Now, the reason I notices this happening is because I looked for it.  Always.  I was constantly trying to convince myself that the workshop time I provided for the women who came to my house to make photo albums was necessary and important.  I wanted to know that the time I spent opening my home to them was worthwhile, and thus, seeing the way a "plain" album was viewed as opposed to a "storied" album, I validated that a photo album that also contained stories and titles and captions held more interest to the viewer.

I have come to firmly believe - though I can still only offer it as an opinion based on personal observations - that telling stories to accompany a photo is the way to make the photo truly live on into the future.  The photos alone without the stories behind them are often just empty pictures of faces of unknown people - or at least they are at risk of being such to the future generations that encounter them. 

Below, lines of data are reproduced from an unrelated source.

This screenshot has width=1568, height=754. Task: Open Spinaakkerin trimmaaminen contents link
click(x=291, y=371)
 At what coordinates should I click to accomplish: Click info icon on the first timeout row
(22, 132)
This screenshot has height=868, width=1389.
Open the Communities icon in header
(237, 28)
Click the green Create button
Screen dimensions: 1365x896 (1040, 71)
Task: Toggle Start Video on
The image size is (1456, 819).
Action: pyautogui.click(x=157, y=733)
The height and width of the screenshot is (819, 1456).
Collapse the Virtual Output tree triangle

One of the most difficult things for me in my job as a personal photo organizer is when a family wishes to have me custom design a photo album for them that contains no stories, titles, or captions.  These clean, modern albums are beautiful - and certainly easier for me to design than ones that require me to spend hours adding a client's verbage to the album in written form.  So I design albums any way a client requests, but I'm always happy to spend as much time getting a cleint's stories presented in an album, regardless of how much editing it might require, as I do designing how the photos looks on the page.

If creating a photo album on your own is too overwhelming or you feel you don't have the time or the skill or even the desire to learn how to make one, a personal photo organizer can custom design one specifically for you - typically, they design albums according to your style preferences.  I love creating custom albums for families - if you need help creating one, contact me.

Sunday, September 13, 2015

Save Your Photos #13 of 30! - Your own font!

So often when working with collections of old memorabilia, items are most precious when they contain a relative's original handwriting.

Handwriting one's thoughts and memories is often replaced by computer typing in our current digital age.  Take a little time to use a pen and paper.  Scan your original penmanship - it will be a treasure for your future generations.

I used to ask my clients which letters they opened first when they would bring in the mail, the typewritten label or the handwritten card...

I used to ask my clients why they'd keep the recipe card written by their great grandmothers and covered with the splatters and splotches from her kitchen rather than re-type it so it's fresh and new and easier to read.

There is just something about an item penned in an original hand.

Get writing! (use cursive, apparently it's a dying art).